▶ _Page excerpt_:
—————

The file of interest is this one:

anvio/data/interactive/js/charts.js

Previously for every sample there was a single array of variability scores, so there were as many variability arrays as there were layers. We created chart objects with that information like this:

        charts.push(new Chart({
                        name: layers[layer_index],
                        coverage: coverage[layer_index],
                        variability: variability[layer_index],
                        competing_nucleotides: competing_nucleotides[layer_index],
                        id: j++,
                        width: width,
                        height: chartHeight,
                        maxVariability: maxVariability,
                        svg: svg,
                        margin: margin,
                        showBottomAxis: (j == visible_layers - 1),
                        color: state['layers'][layers[layer_index]]['color']
                }));

And we drew the variability information like this (with everything being black):

    this.lineContainer.append("path")
                              .data([this.variability])
                              .attr("class", "line")
                              .style("stroke", '#000000')
                              .style("stroke-width", "1")
                              .attr("d", this.line);

Now variability[layer_index] in fact contains four arrays, and we would like to display values in each array with a different color. Clearly, for every layer_index, now we need to send four items at a time into the charts object from the variability array. Something like this, if you can excuse the lack of elegance in this example:

        charts.push(new Chart({
                        name: layers[layer_index],
                        coverage: coverage[layer_index],
                        variability_0: variability[layer_index * 4],
                        variability_1: variability[layer_index * 4 + 1],
                        variability_2: variability[layer_index * 4 + 2],
                        variability_3: variability[layer_index * 4 + 3],
                        competing_nucleotides: competing_nucleotides[layer_index],
                        id: j++,
                        width: width,
                        height: chartHeight,
                        maxVariability: maxVariability,
                        svg: svg,
                        margin: margin,
                        showBottomAxis: (j == visible_layers - 1),
                        color: state['layers'][layers[layer_index]]['color']
                }));

Each of those variability_* arrays then should be drawn, using a different color for each layer (for now colors can be black, red, blue, and green for each of the four).

—————

▶ _Stored data_:
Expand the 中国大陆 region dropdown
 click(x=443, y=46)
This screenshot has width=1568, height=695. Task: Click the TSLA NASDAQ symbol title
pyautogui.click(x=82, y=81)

—————

▶ _What to work on_:
1) In the chart-coloring excerpt, rename "black" to "orange" and write out the passage from "Each of those" up to and including "of the four).".
2) Translate this sentence from the chart-coloring excerpt into Spanish: "Previously for every sample there was a single array of variability scores, so there were as many variability arrays as there were layers."

▶ _Answers_:
1)
Each of those variability_* arrays then should be drawn, using a different color for each layer (for now colors can be orange, red, blue, and green for each of the four).

2) Antes, para cada muestra había un único arreglo de puntuaciones de variabilidad, de modo que había tantos arreglos de variabilidad como capas.